Passeio ao Shopping

Cara Distorção Social:

Ontem fizemos uma aula inusitada. Acompanhamos nossos alunos em um passeio cultural a um shopping. Você deve estar rindo com seus dois dentes da frente e questionando: "Passeio cultural a um shopping? Desde quando o currículo de uma escola comporta isso?"

Deixa eu te esclarecer uma coisa: Foi um passeio cultural, sim!

E posso provar.

Quando você atua num ambiente socioeconômico estável e nivelado, talvez o shopping não seja novidade. Mas quando você tem alunos que nunca saíram do círculo social casa-escola, que nunca entraram num ônibus que não fosse o escolar, tudo é novidade. É um mundo barulhento e colorido que eles nunca imaginaram adentrar.

Mas lá vem você coçando sua careca e rebatendo: "E desde quando conhecer um shopping agrega valores, conhecimento?" Como você é teimosa, dona Distorção Social! Vou tentar te explicar.

Sair de sua cidade, respirar outros ares, ouvir os sons de uma cidade grande, ver novas cores. Quanta gente nas ruas, quantos carros levando gente, quantos sons poluindo o ambiente e ao mesmo tempo tocando a mesma sinfonia do progresso mecânico. Verdadeira aula de arte. O cheiro que está no ar é de coisas novas. Os olhos que se cruzam talvez nunca mais se olhem, mas ainda assim causam emoção para a menina sonhadora.

E quanta coisa interessante: as portas do shopping abrem automaticamente.
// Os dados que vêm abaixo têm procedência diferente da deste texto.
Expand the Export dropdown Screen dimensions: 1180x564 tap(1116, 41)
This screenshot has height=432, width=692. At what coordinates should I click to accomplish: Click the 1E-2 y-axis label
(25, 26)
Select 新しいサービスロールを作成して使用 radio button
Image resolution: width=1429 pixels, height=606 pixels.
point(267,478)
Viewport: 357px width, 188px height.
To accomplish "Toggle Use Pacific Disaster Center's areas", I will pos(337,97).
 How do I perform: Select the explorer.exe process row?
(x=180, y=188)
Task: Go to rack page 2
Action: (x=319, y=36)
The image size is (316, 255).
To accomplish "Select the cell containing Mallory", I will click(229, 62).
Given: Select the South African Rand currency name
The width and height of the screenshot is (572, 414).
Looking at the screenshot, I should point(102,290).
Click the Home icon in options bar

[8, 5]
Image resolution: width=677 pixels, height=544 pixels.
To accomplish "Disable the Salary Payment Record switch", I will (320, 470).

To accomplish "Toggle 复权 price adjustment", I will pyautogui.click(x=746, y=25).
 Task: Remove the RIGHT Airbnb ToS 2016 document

Alguns pensam em brincarem de 'entrar e sair', mas contêm esse impulso por medo de parecerem caipiras. Mal sabem eles que ser um caipira inocente nesse mundo tão malicioso é uma dádiva. E que sufoco no banheiro: torneiras que não abrem, papel-toalha que não solta do rolo... Até descobrirem os sensores, os cérebros imaginam todas as possibilidades. Acabaram de ter uma aula prática de física. E as escadas rolantes? Quantas vezes eles subiram e desceram apenas para aproveitarem o prazer de fazê-lo.
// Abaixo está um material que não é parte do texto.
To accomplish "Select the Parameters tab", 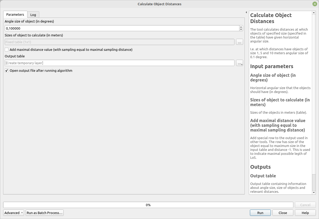I will pos(15,15).
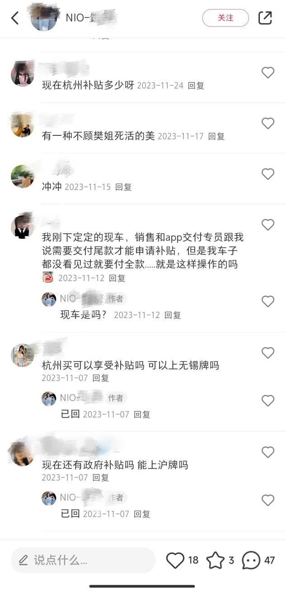286x592 pixels.
Task: Tap the share icon at top right
Action: (x=265, y=18)
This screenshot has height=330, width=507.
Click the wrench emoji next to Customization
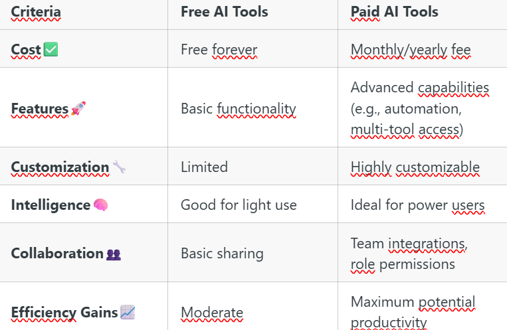click(119, 167)
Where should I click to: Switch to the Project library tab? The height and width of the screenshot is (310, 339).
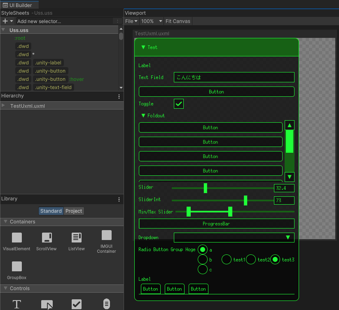tap(74, 211)
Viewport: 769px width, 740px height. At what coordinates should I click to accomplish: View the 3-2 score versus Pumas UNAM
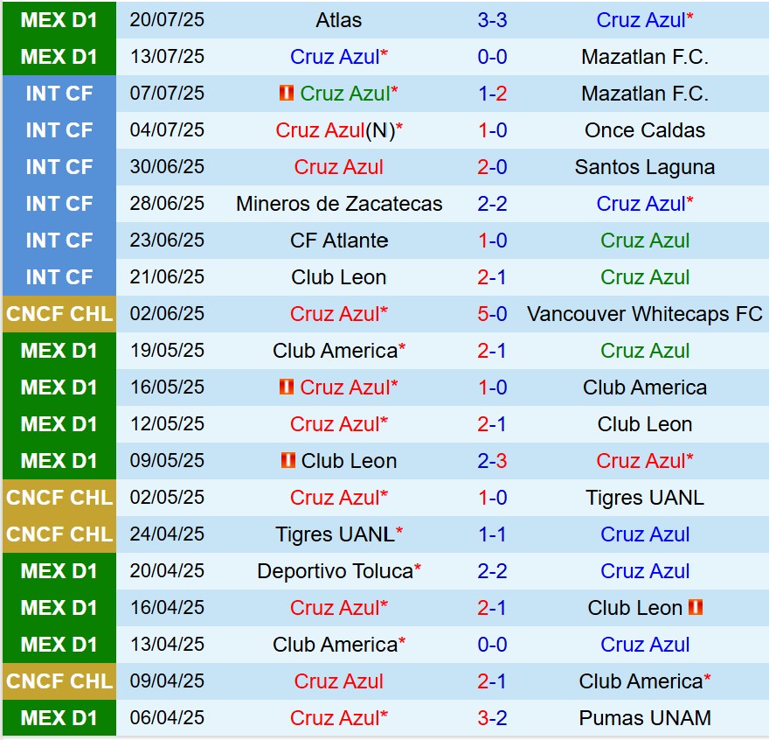pos(492,718)
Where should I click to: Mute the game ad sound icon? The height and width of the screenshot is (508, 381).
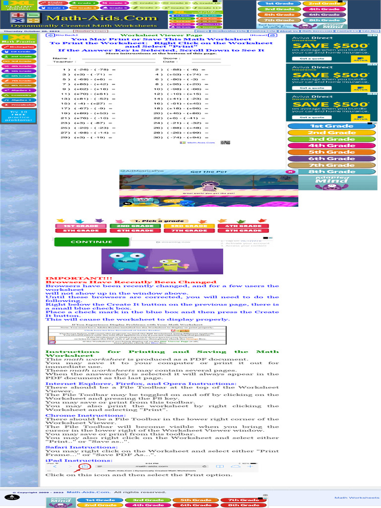point(127,203)
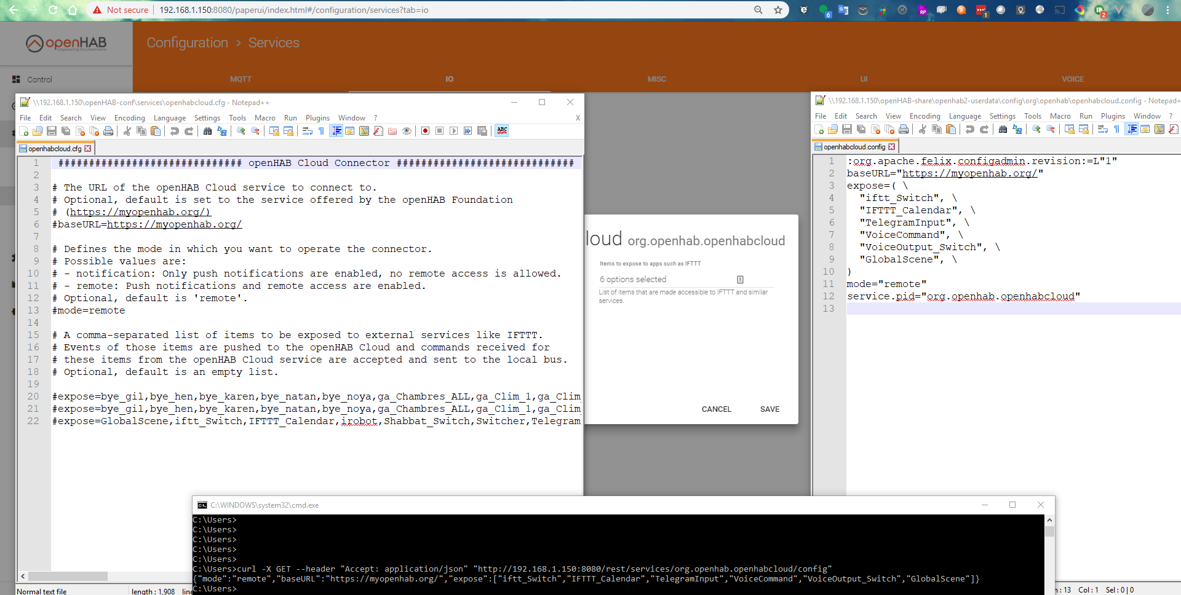Click Cut scissors icon in openhabcloud.cfg toolbar
Screen dimensions: 1181x595
[x=127, y=131]
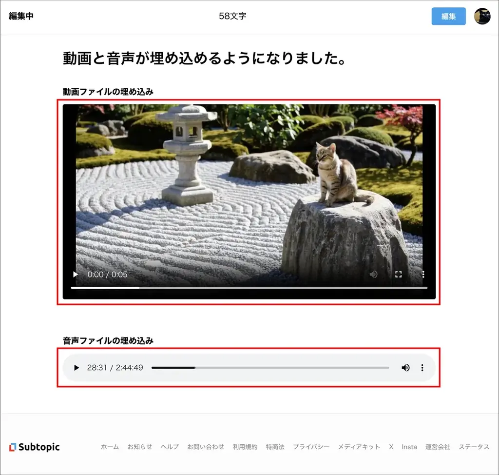
Task: Open your account avatar in the header
Action: (482, 16)
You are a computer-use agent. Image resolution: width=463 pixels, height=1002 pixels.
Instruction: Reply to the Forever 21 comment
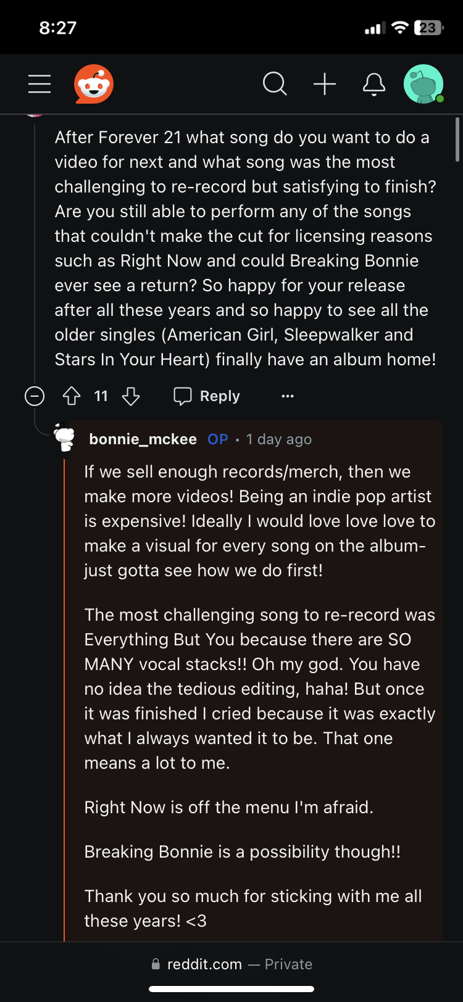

É tanta beleza junta. Lojas lindas, vitrines tentadoras, um convite generoso ao consumismo. E uma aula de economia ao decidirem o que vale a pena comprar com o dinheirinho contado.
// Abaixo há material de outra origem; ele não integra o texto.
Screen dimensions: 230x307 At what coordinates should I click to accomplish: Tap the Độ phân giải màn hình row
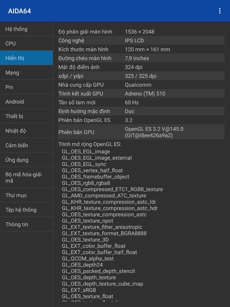[x=141, y=32]
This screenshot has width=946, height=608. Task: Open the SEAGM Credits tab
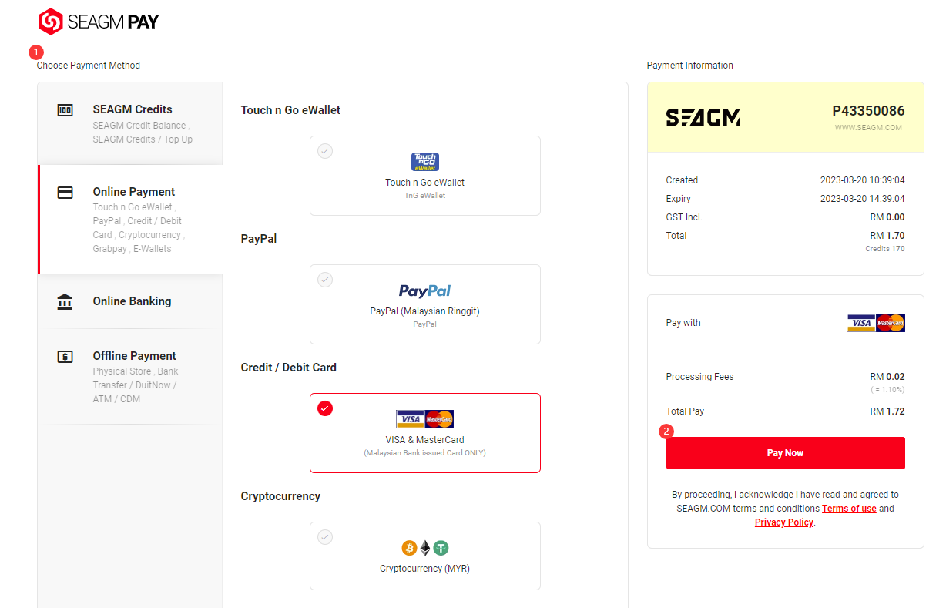[x=130, y=123]
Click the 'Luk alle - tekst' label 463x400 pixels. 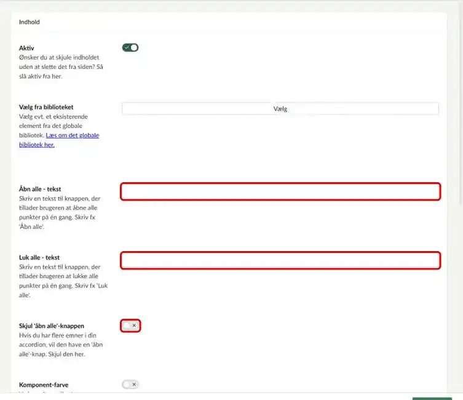(x=39, y=257)
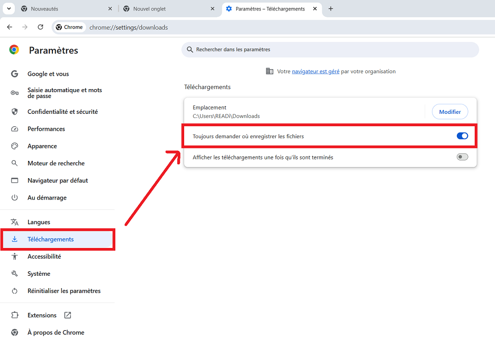Open the 'navigateur est géré' link

315,71
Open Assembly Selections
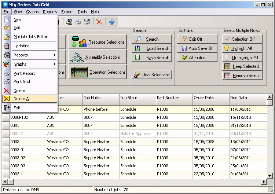275x194 pixels. coord(97,57)

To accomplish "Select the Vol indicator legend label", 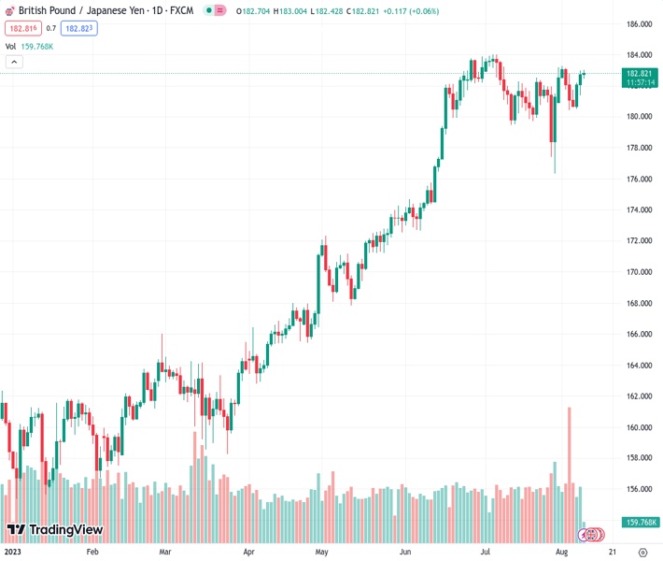I will tap(10, 46).
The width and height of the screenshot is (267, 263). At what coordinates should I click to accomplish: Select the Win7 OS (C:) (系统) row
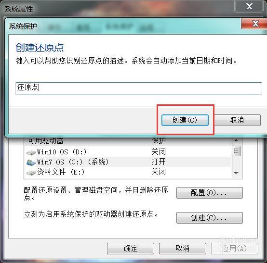128,162
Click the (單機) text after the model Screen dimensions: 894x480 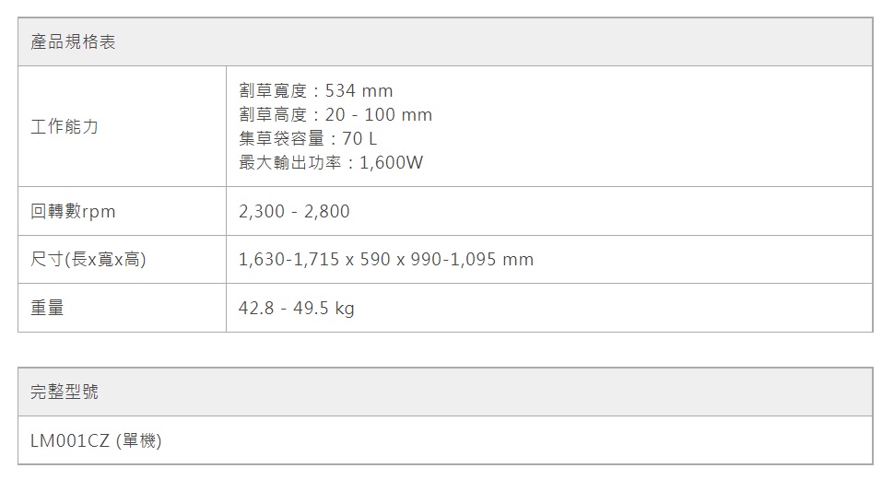tap(139, 441)
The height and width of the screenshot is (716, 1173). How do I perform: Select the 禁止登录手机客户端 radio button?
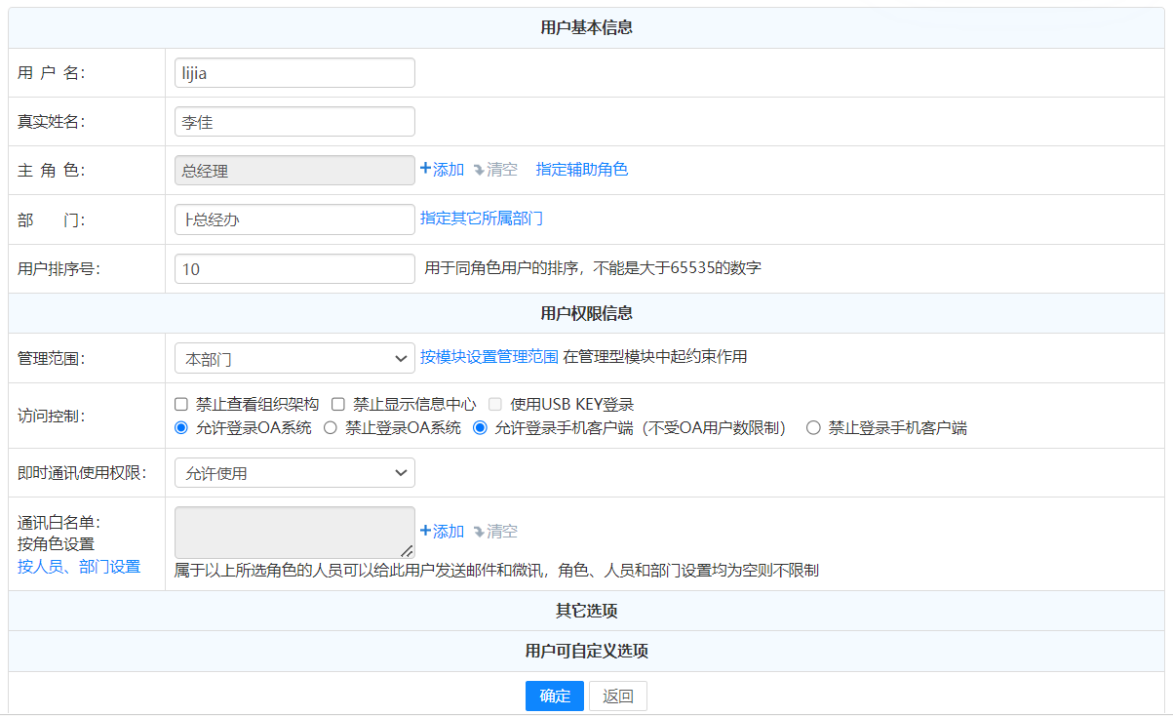(813, 427)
E a praça de alimentação? Vai dizer que só tem fast-food, não é? Sinto informar, dona Distorção Social, mas há muito mais do que comida na praça de alimentação. Há escolhas a serem feitas: "Quero um hambúrguer que vi na televisão ou provo comida japonesa e arrisco a não conseguir usar o hashi? Será que vou saber me comportar à mesa num lugar tão chique? E se alguém me viu falar de boca cheia? Vai sobrar dinheiro para um milk shake depois?"

Eles não estão preocupados com as calorias ingeridas. Muitos estão tendo uma experiência única. Sentem-se parte da sociedade pela primeira vez. E querem prolongar ao máximo essa sensação de fazerem parte de um mundo no qual pensam que não vivem.

E enfim, a parte mais esperada do passeio: o cinema. E não é qualquer cinema. É um filme 3D. O dinheiro suado que pagará a meia entrada tem de valer a pena. O filme é elogiado pela crítica, embora eu saiba que você, dona Distorção Social, vai achá-lo nada pedagógico: MIB - Homens de Preto 3.

Mas a maioria desses alunos nunca entraram num cinema. Não conheciam o prazer de fazerem parte de uma forma de arte tão difundida e definidora dos sonhos dos seres humanos. Em posse de seus "óculos mágicos" iniciam o passeio mais empolgante de suas mentes televisivas: Passam a fazerem parte da história dos irmãos Lumière.

Gritam, riem, assustam-se e vivenciam o filme. Os adolescentes que saem da sessão do cinema nunca mais serão os mesmos. Foram transformados pela inclusão.

A volta para casa foi repleta de sensações. Estavam mais empolgados do que na ida. Riam e cantavam mais. Cantavam ao aprendizado que nem sabiam que haviam tido. Aprendizado esse que mostra que a oportunidade de vivenciarem o mundo do qual fazem parte transforma-os em cidadãos. Eles não nascem cidadãos. Tornam-se cidadãos quando participam e interferem na realidade social.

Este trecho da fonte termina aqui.